Front Digit Health. 2020 Oct 6:2:547324. doi: 10.3389/fdgth.2020.547324. eCollection 2020.

Abstract

Background: Most public health datasets do not include sexual orientation measures, thereby limiting the availability of data to monitor health disparities, and evaluate tailored interventions. We therefore developed, validated, and applied a novel computable phenotype model to classify men who have sex with men (MSM) using multiple health datasets from British Columbia, Canada, 1990-2015. Methods: Three case surveillance databases, a public health laboratory database, and five administrative health databases were linked and deidentified (BC Hepatitis Testers Cohort), resulting in a retrospective cohort of 727,091 adult men. Known MSM status from the three disease case surveillance databases was used to develop a multivariable model for classifying MSM in the full cohort. Models were selected using "elastic-net" (GLMNet package) in R, and a final model optimized area under the receiver operating characteristics curve. We compared characteristics of known MSM, classified MSM, and classified heterosexual men.
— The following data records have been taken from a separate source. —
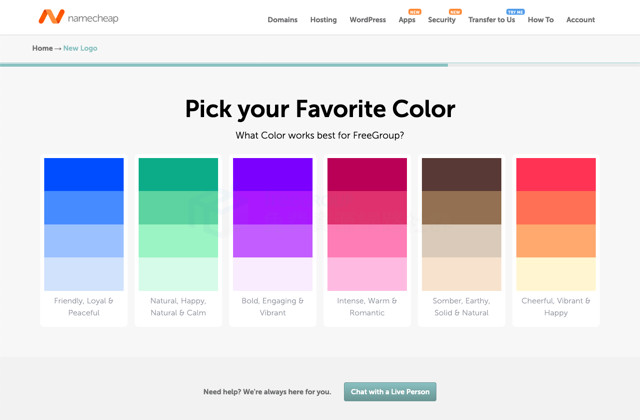
Task: Click the Namecheap logo icon
Action: coord(51,17)
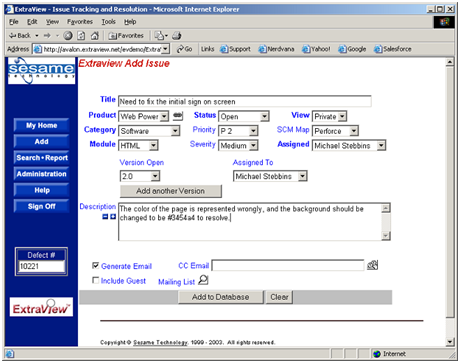Click the plus icon under Description

(x=113, y=217)
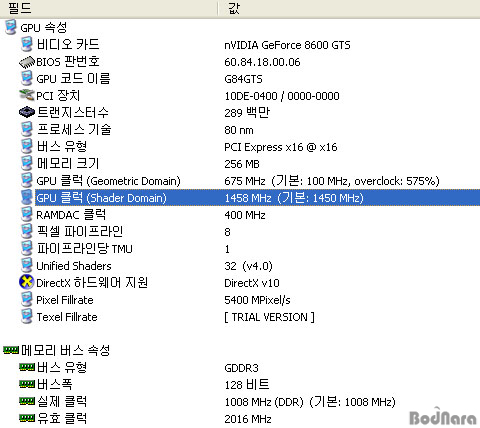
Task: Click the 트랜지스터수 processor icon
Action: (27, 112)
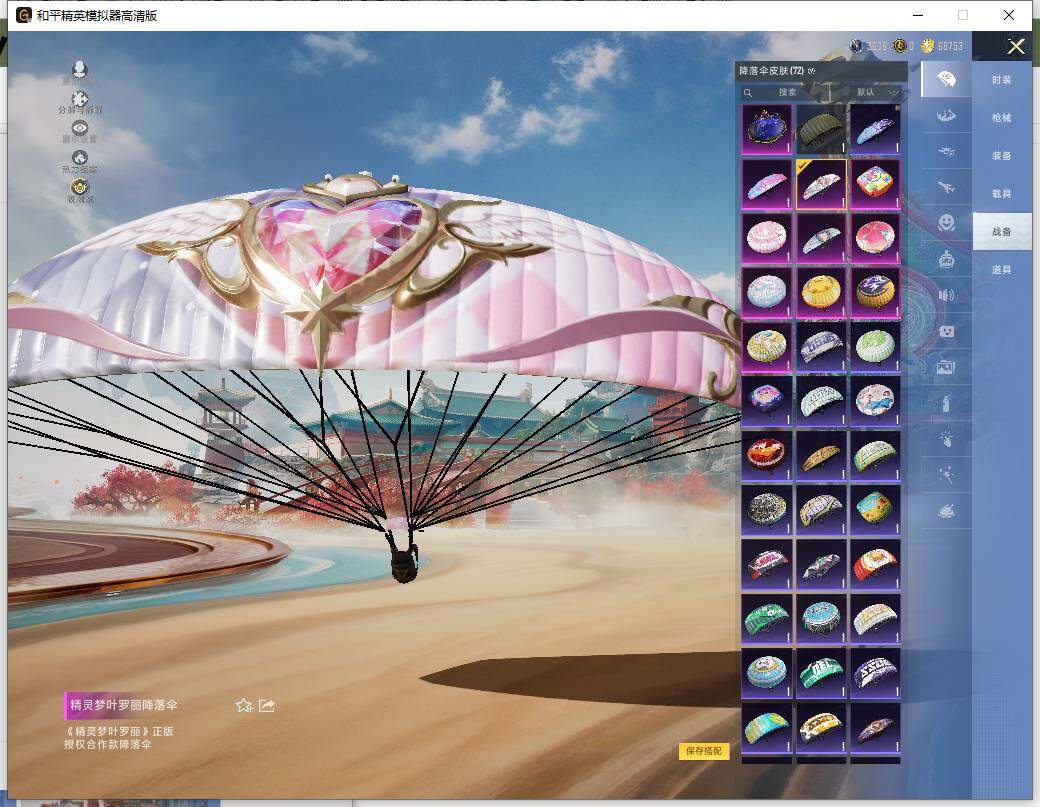The image size is (1040, 807).
Task: Select the spray paint can category
Action: (x=945, y=403)
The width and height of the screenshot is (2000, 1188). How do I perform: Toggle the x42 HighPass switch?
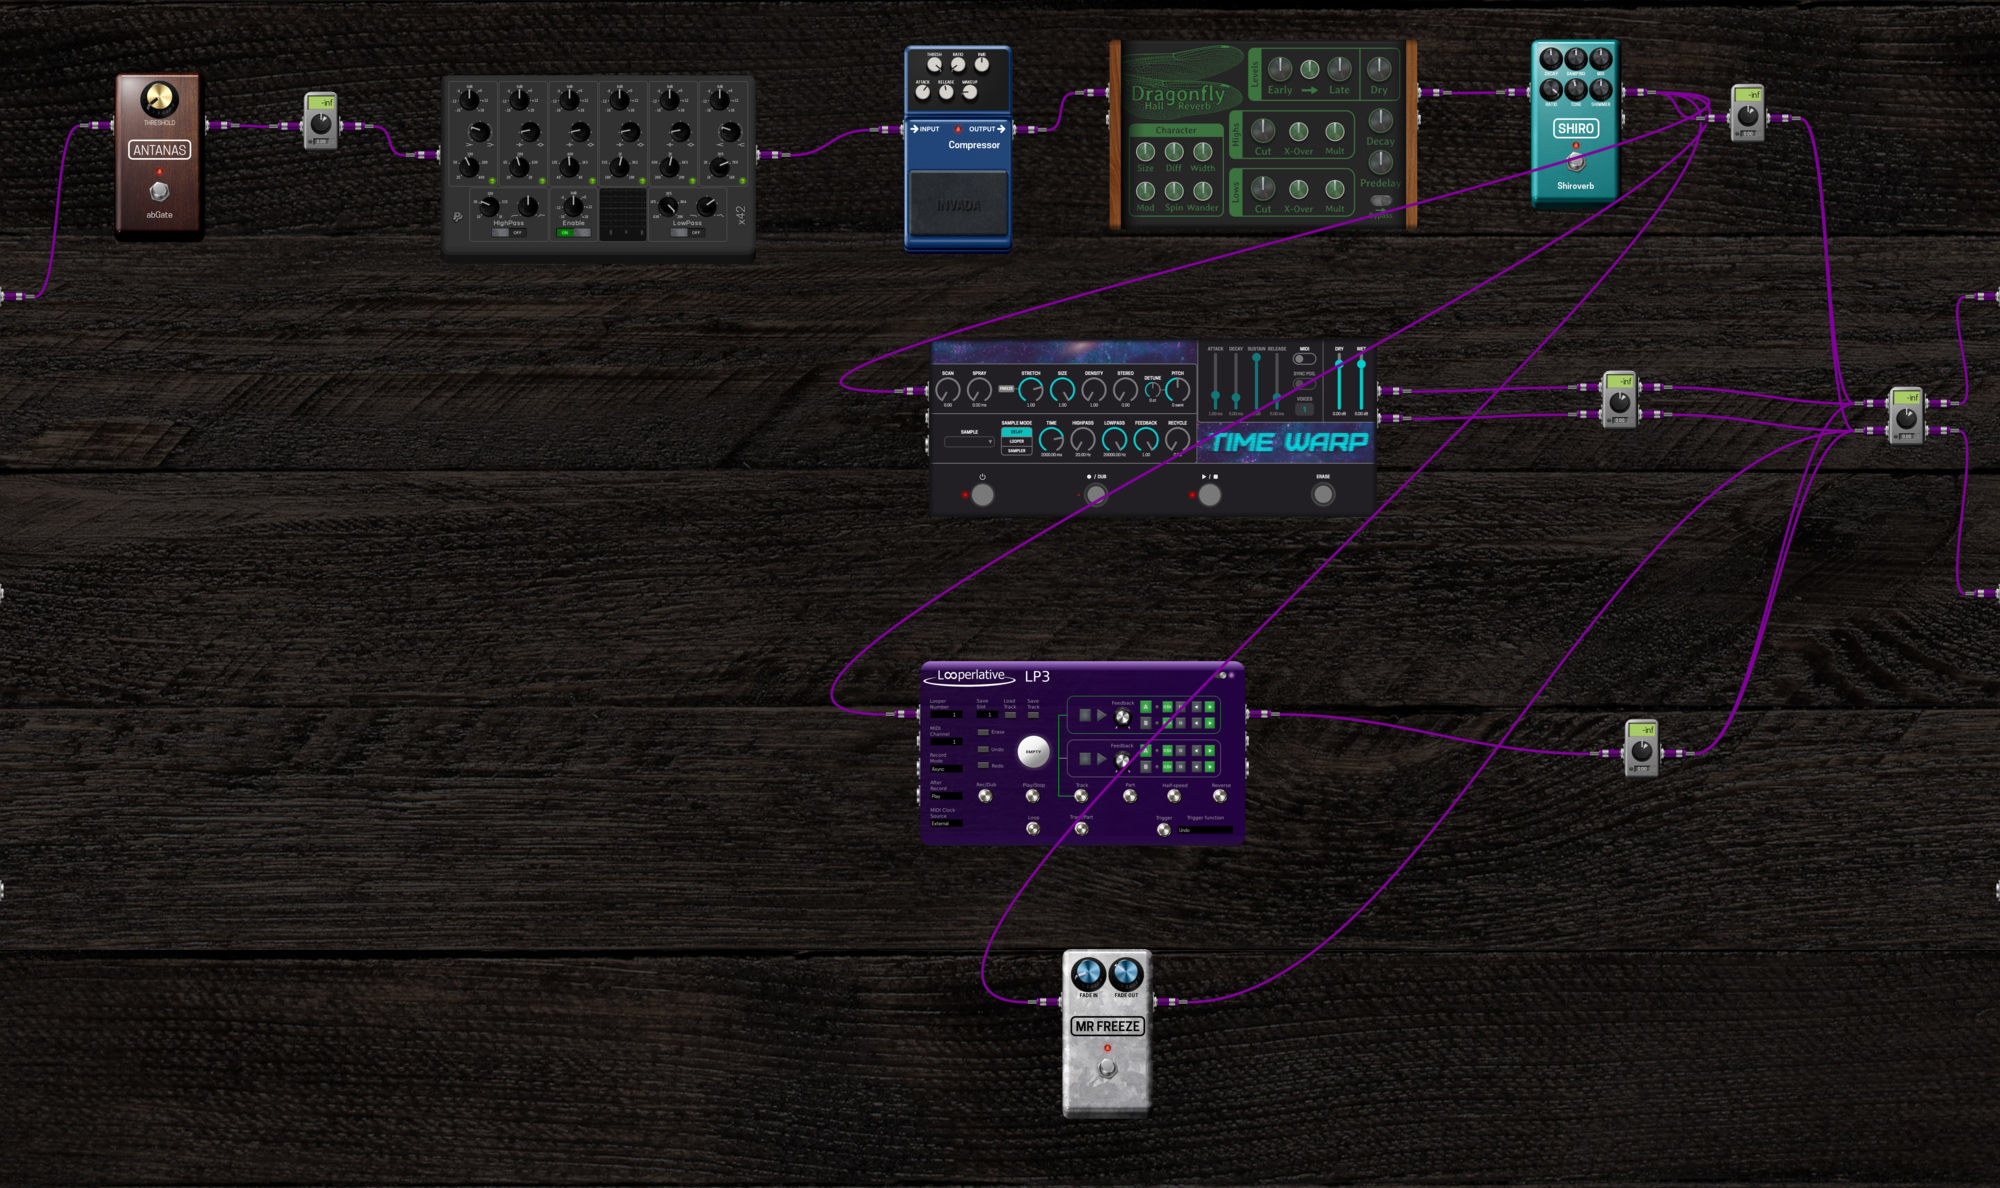pos(508,232)
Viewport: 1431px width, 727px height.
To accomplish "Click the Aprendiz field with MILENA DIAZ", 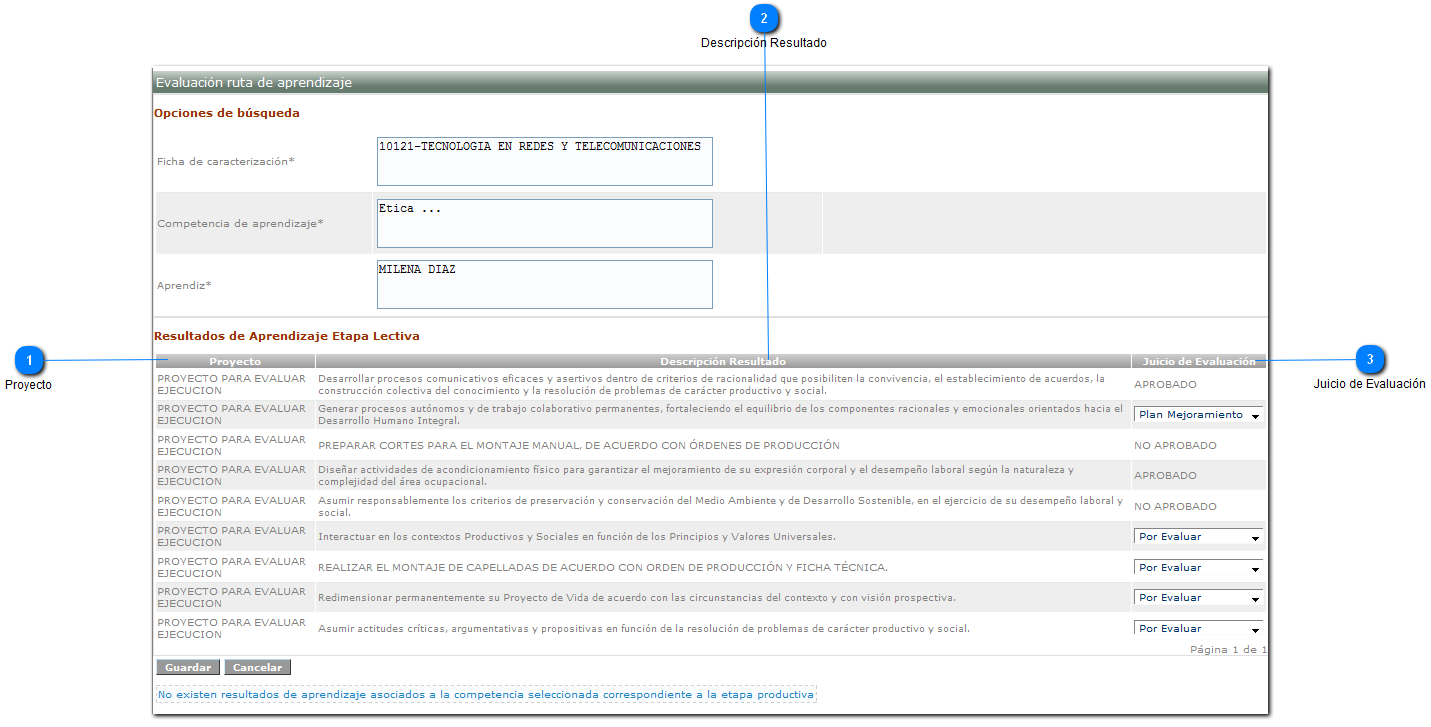I will coord(544,285).
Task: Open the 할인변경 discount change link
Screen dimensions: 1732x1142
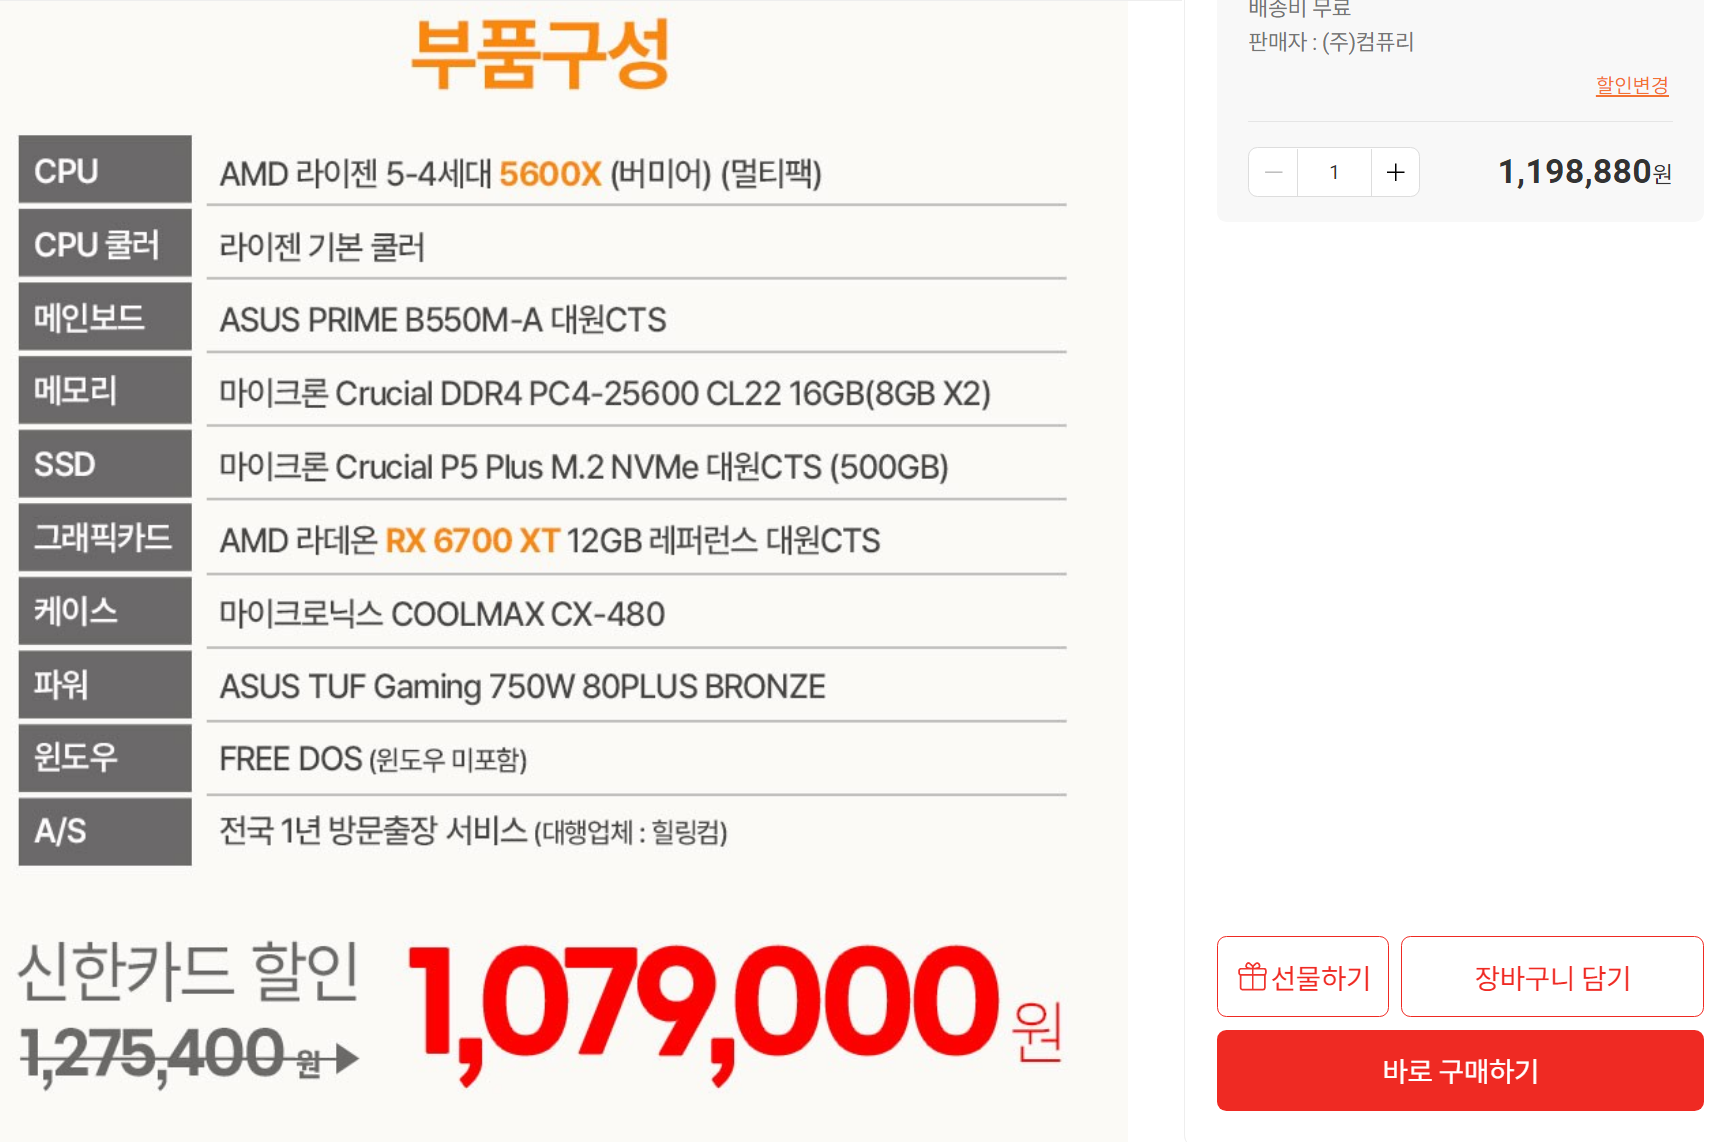Action: [x=1632, y=85]
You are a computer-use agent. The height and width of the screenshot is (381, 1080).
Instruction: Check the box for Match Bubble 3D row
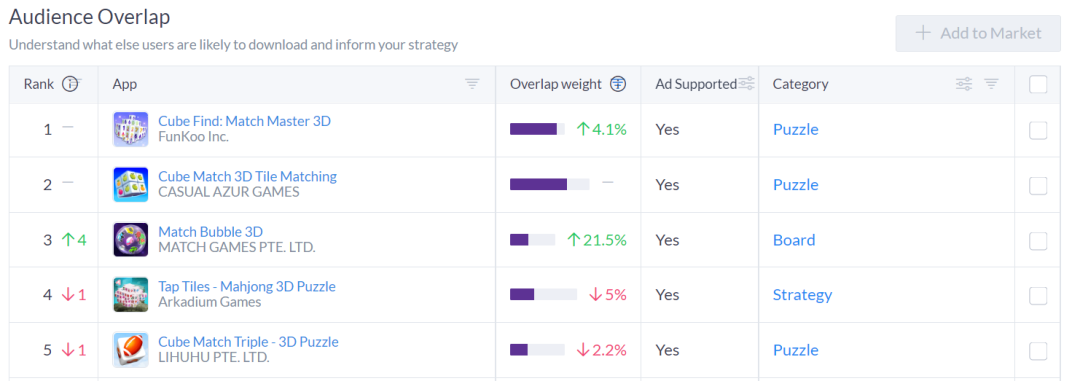tap(1038, 240)
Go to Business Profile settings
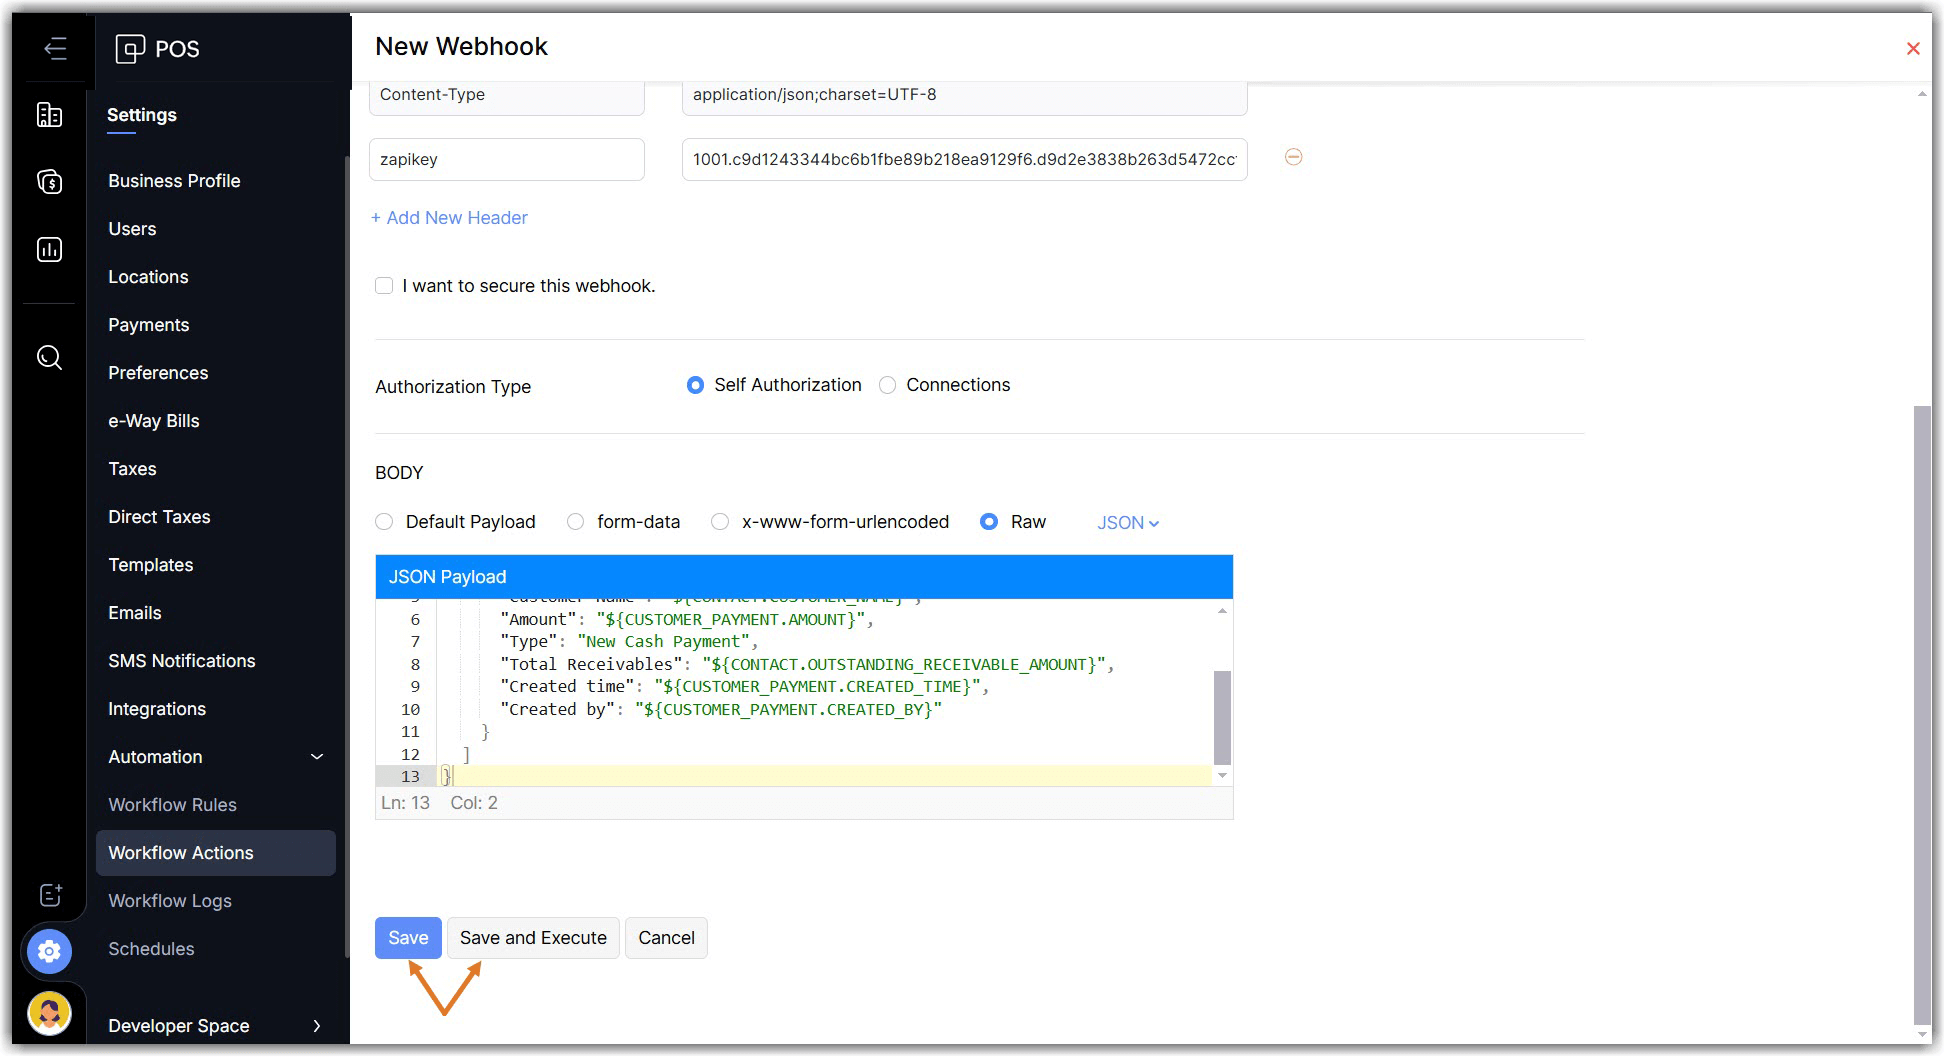 [174, 181]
Findings: History of gonorrhea and syphilis diagnoses, HIV tests in the past year, history of visit to an identified gay and bisexual men's clinic, and residence in MSM-dense neighborhoods were all positively associated with being MSM. The selected model had sensitivity of 72%, specificity of 94%. Excluding those with known MSM status, a total of 85,521 men (12% of cohort) were classified as MSM. Interpretation: Computable phenotyping is a promising approach for classification of sexual minorities and investigation of health outcomes in the absence of routinely available self-report data.

Keywords: HIV; administrative data; big data; computable phenotypes; sexual and gender minorities.